> [Data supplied]
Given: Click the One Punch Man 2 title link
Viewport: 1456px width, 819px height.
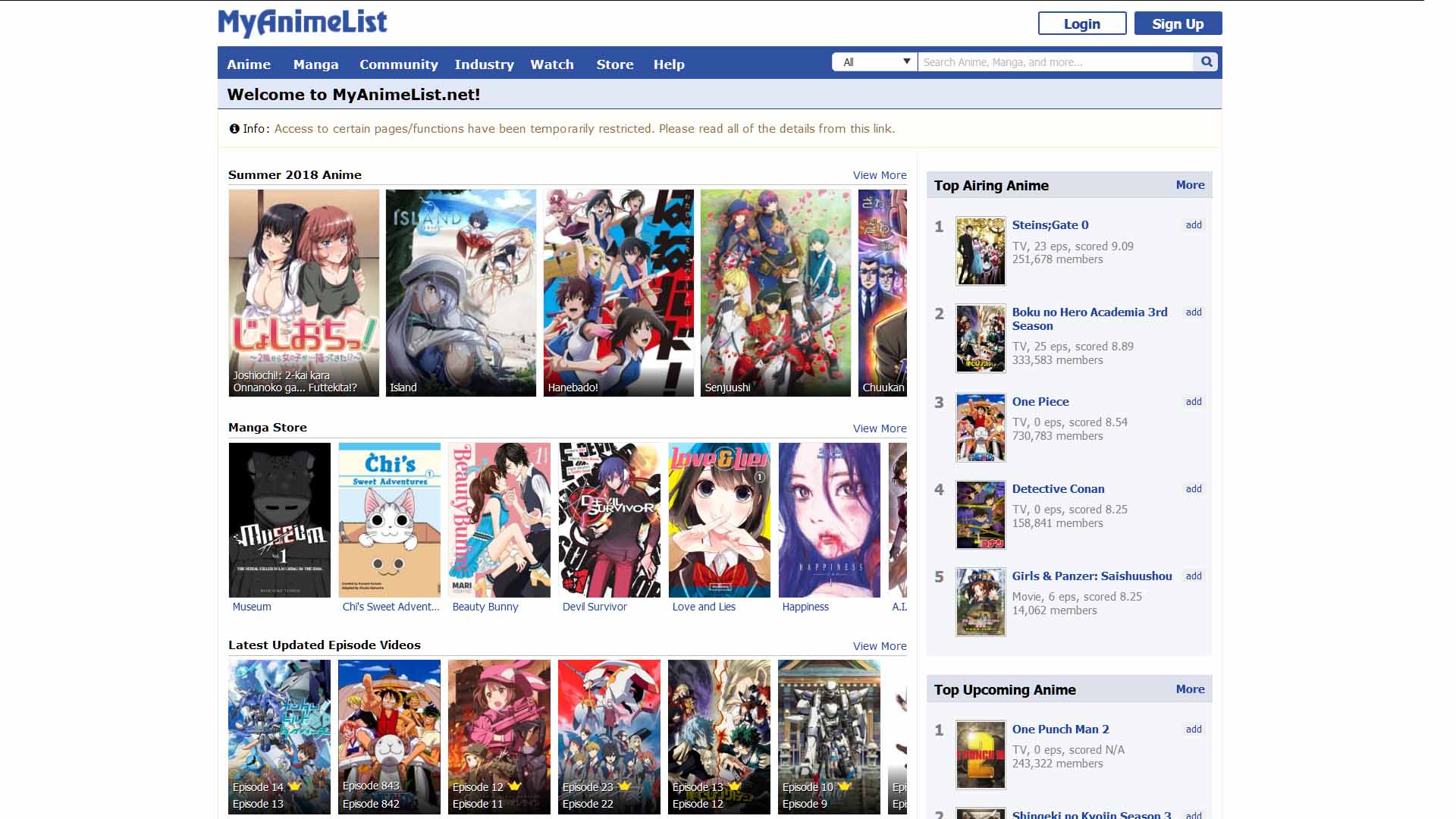Looking at the screenshot, I should pyautogui.click(x=1061, y=729).
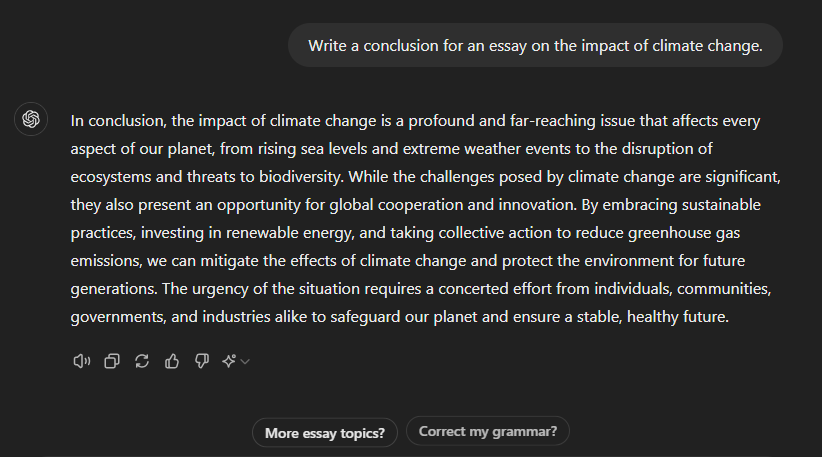822x457 pixels.
Task: Click the user prompt message bubble
Action: click(x=535, y=45)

> [Stated task]
Retype every line of the records above without changing a word, and leave the pictures out.

> [Final answer]
Given: Click the One Punch Man 2 title link
Viewport: 1456px width, 819px height.
Looking at the screenshot, I should pyautogui.click(x=1061, y=729).
822x457 pixels.
Task: Click the user prompt message bubble
Action: click(x=535, y=45)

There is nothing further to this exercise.